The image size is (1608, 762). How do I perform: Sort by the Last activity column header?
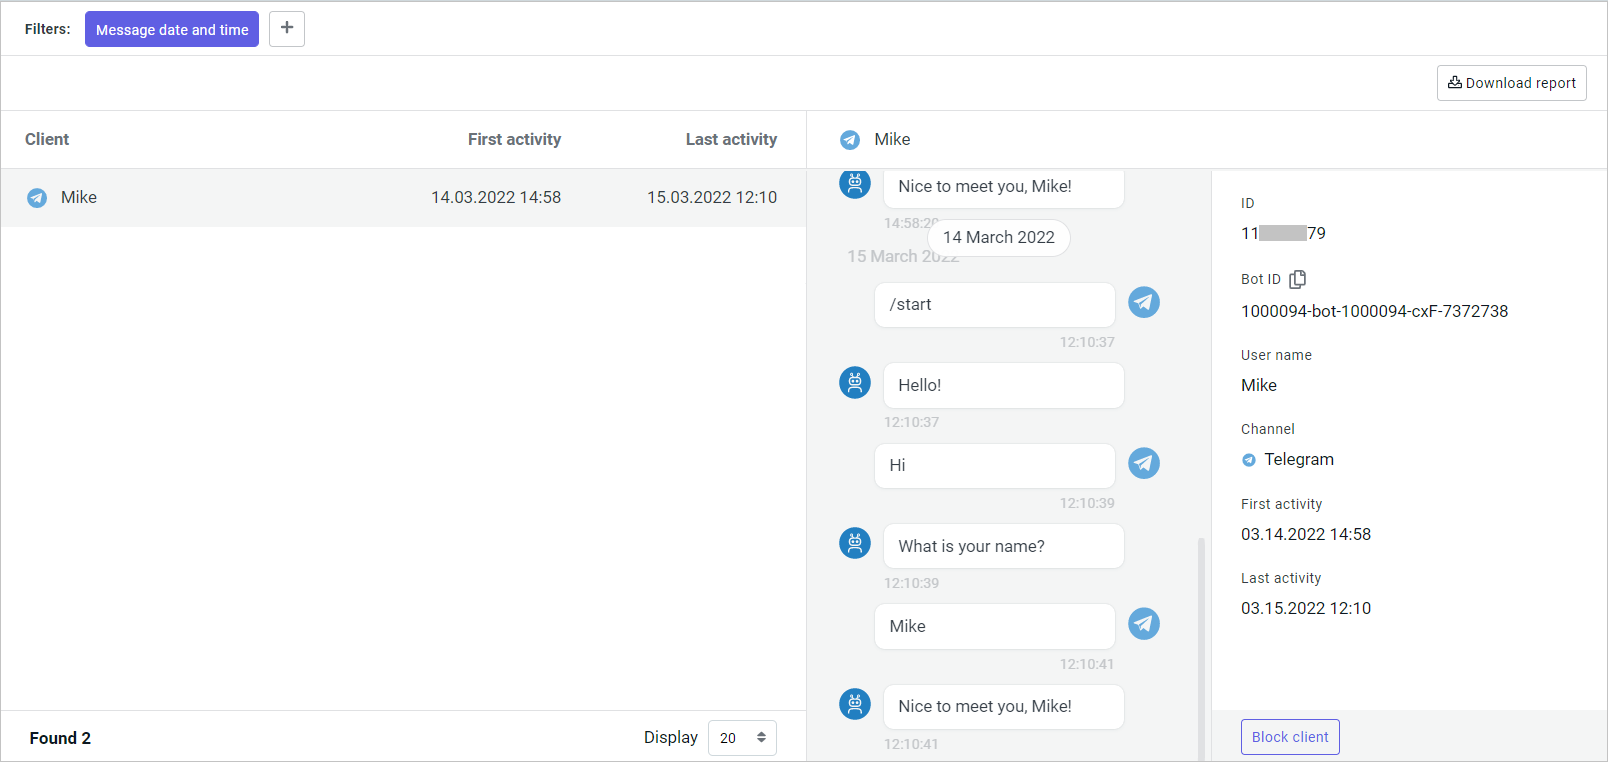pyautogui.click(x=731, y=139)
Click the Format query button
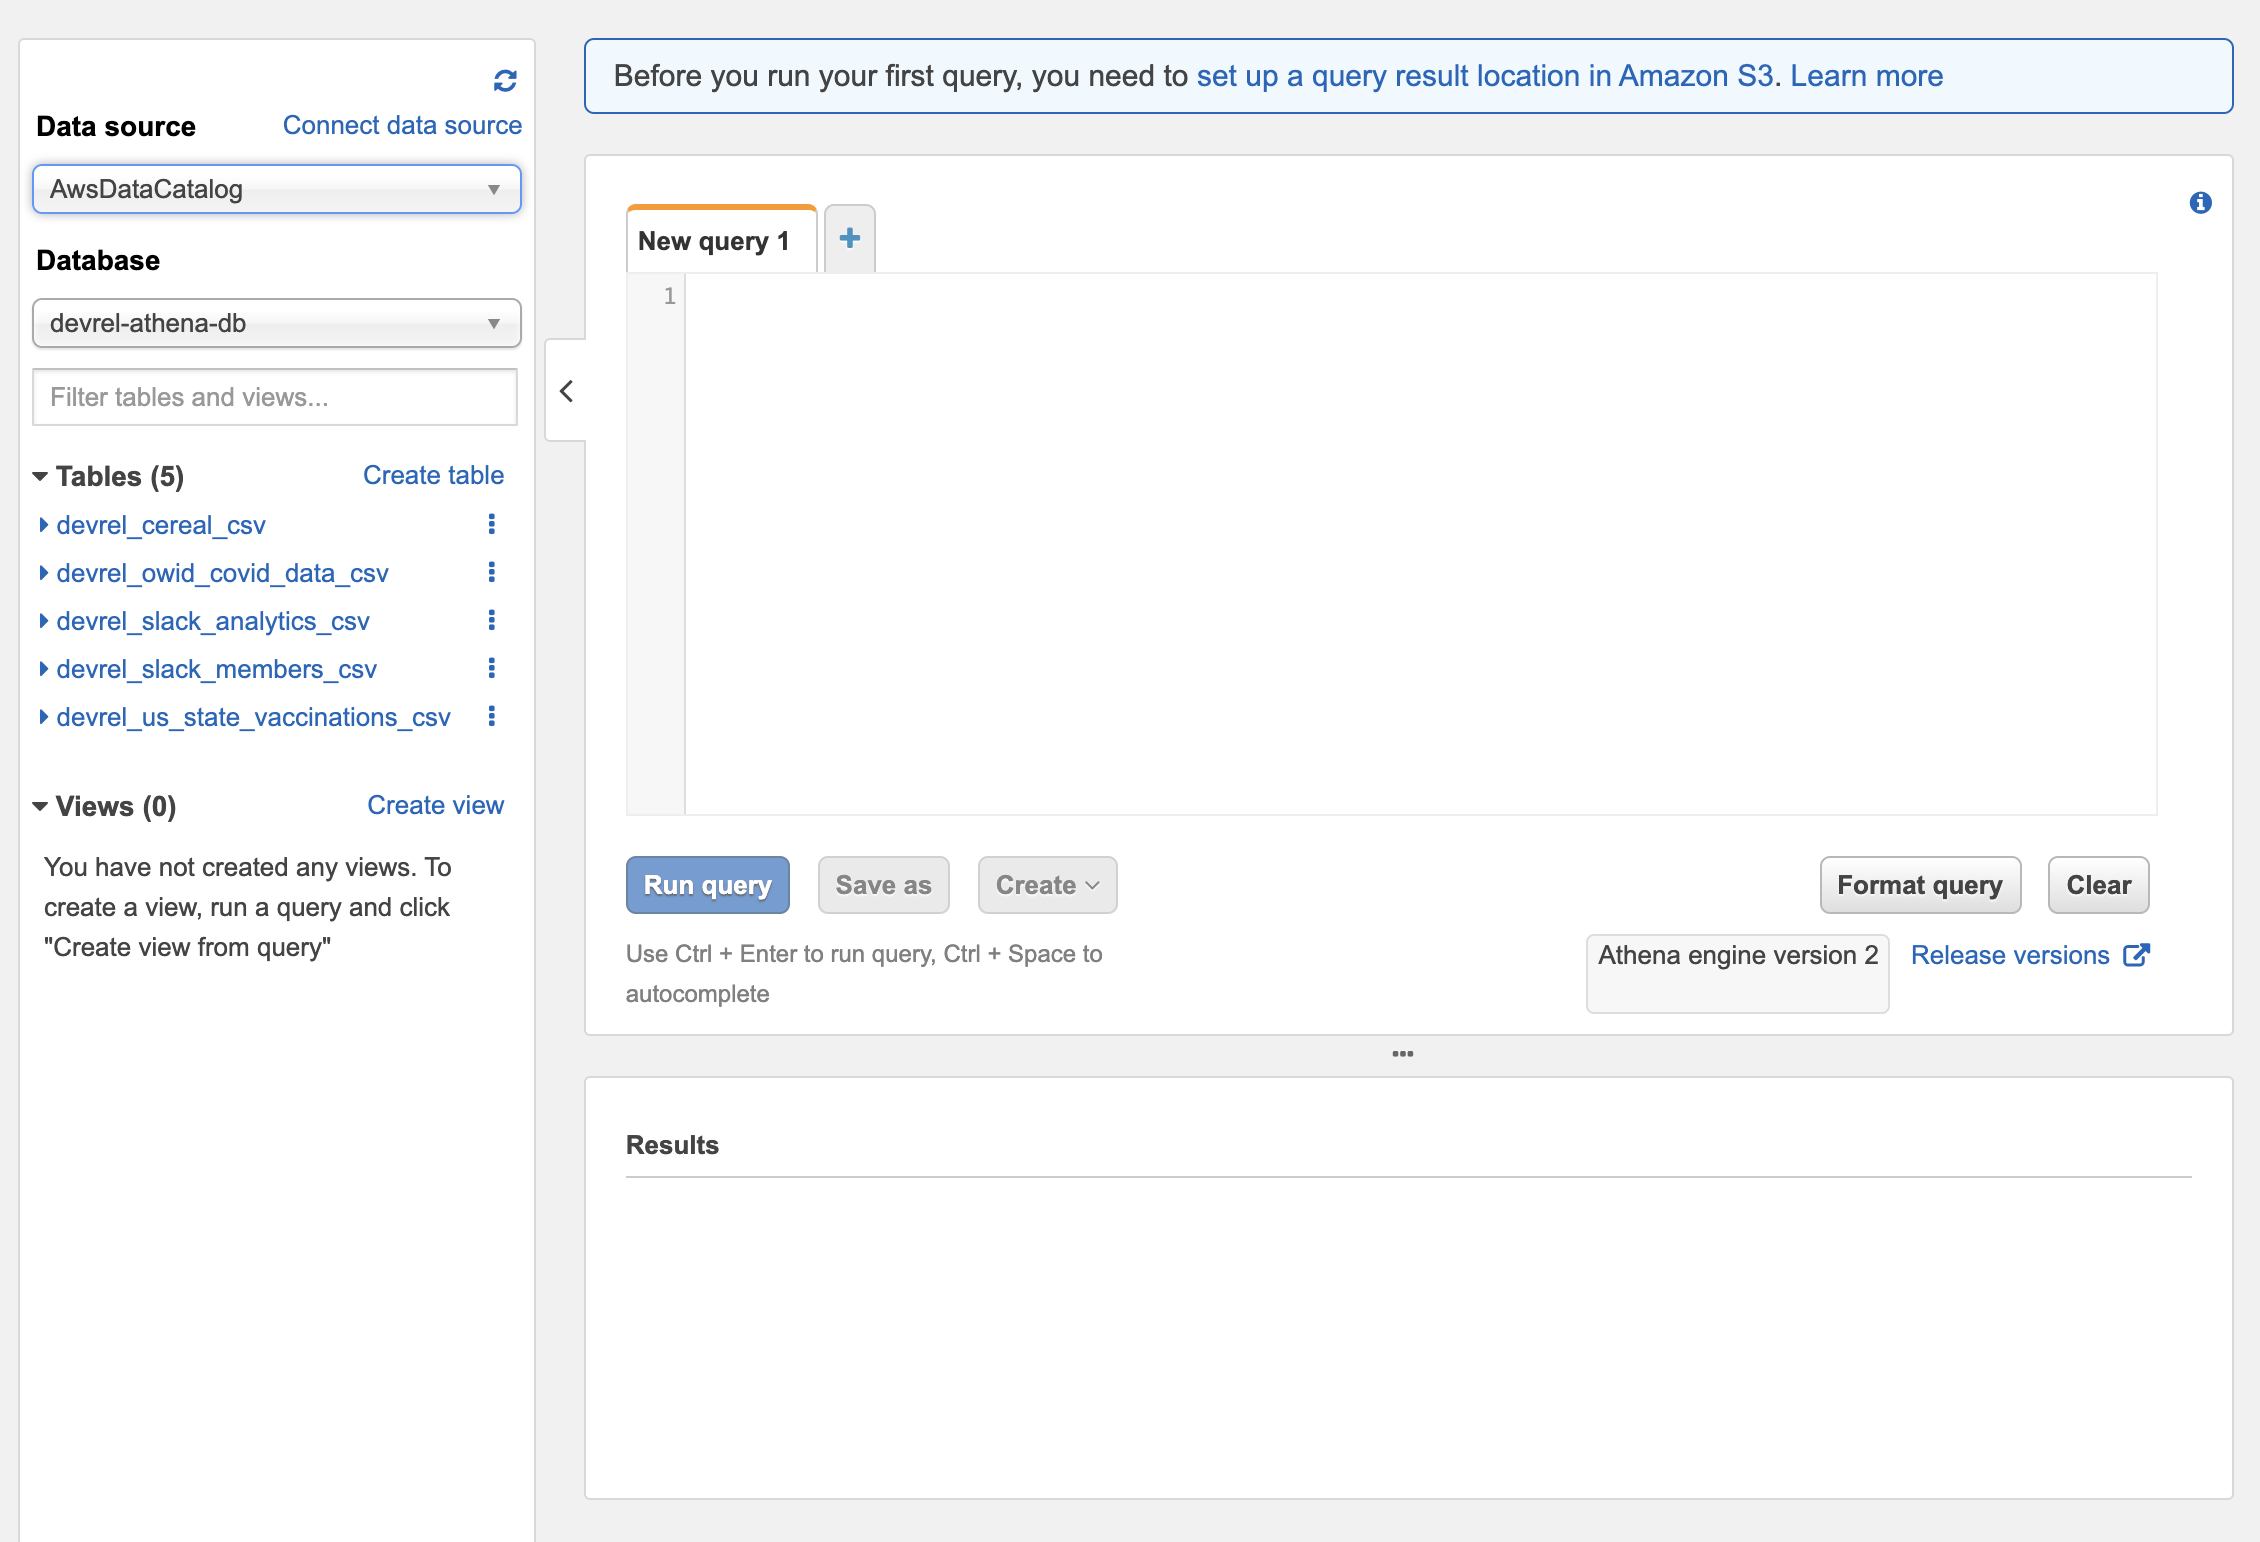 pos(1919,885)
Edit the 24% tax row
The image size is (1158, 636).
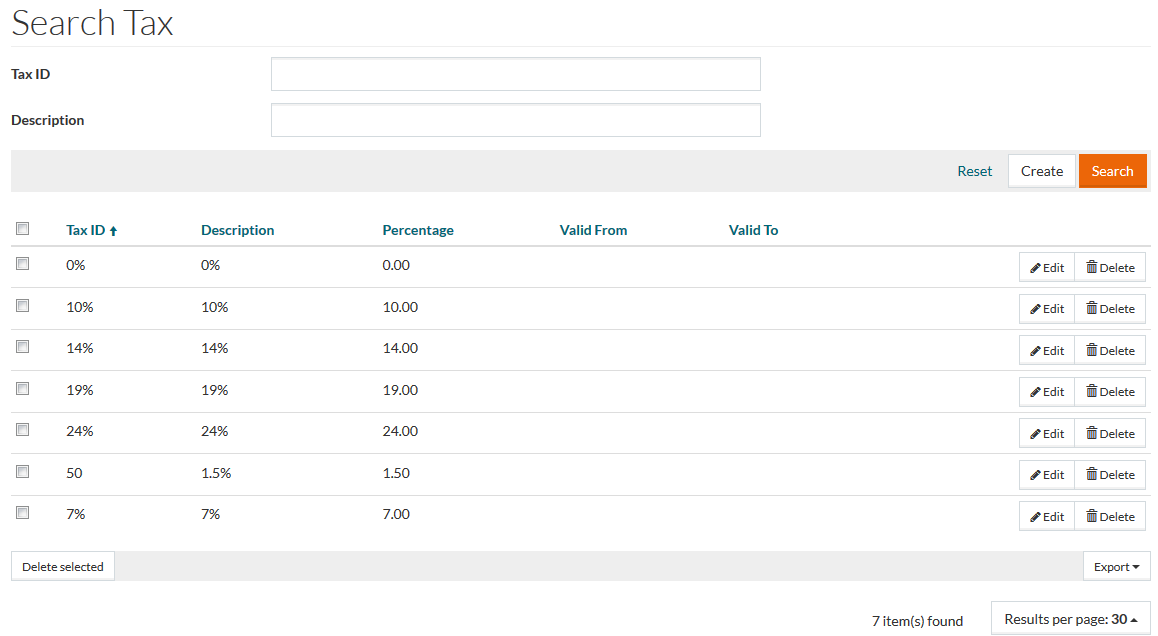click(x=1047, y=434)
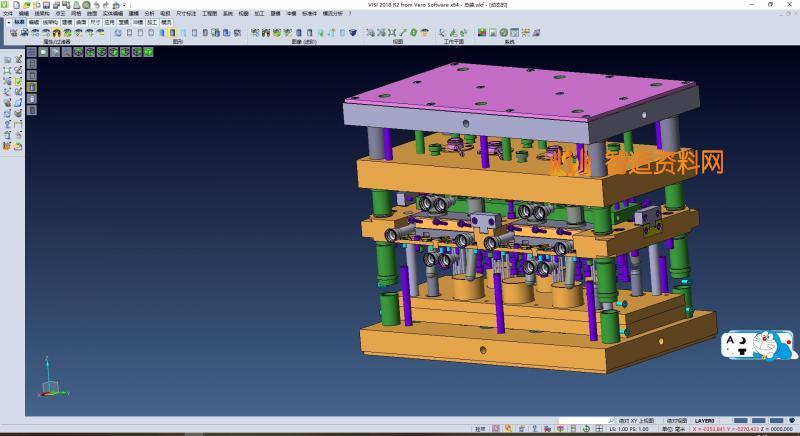The width and height of the screenshot is (800, 436).
Task: Expand the ribbon tab dropdown arrow left of 标准
Action: pos(8,21)
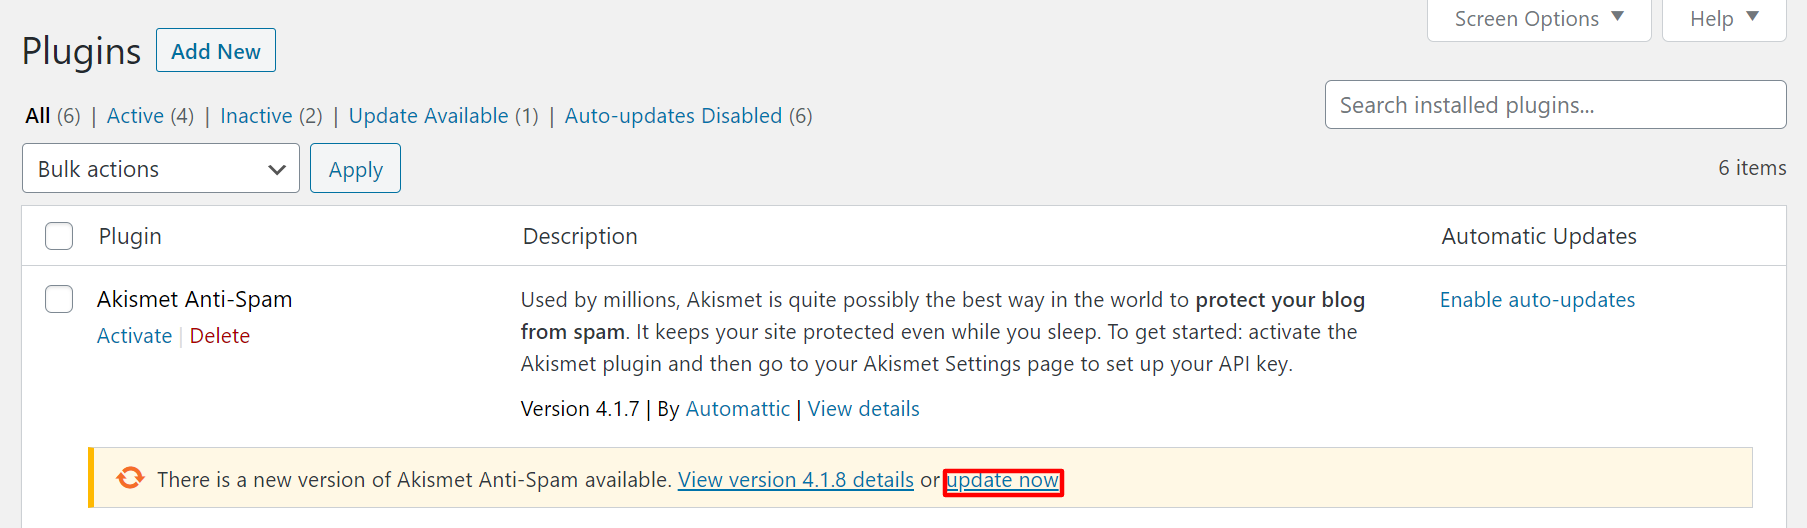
________
Given exercise: Output the text of all the entries above verbatim, line for line, with the pictures left out.

Answer to the problem:
The image size is (1608, 762). How do I perform: Sort by the Last activity column header?
pyautogui.click(x=731, y=139)
Click the Format query button
 pos(1919,885)
Edit the 24% tax row
The image size is (1158, 636).
click(x=1047, y=434)
The width and height of the screenshot is (800, 436).
Task: Expand the ribbon tab dropdown arrow left of 标准
Action: pos(8,21)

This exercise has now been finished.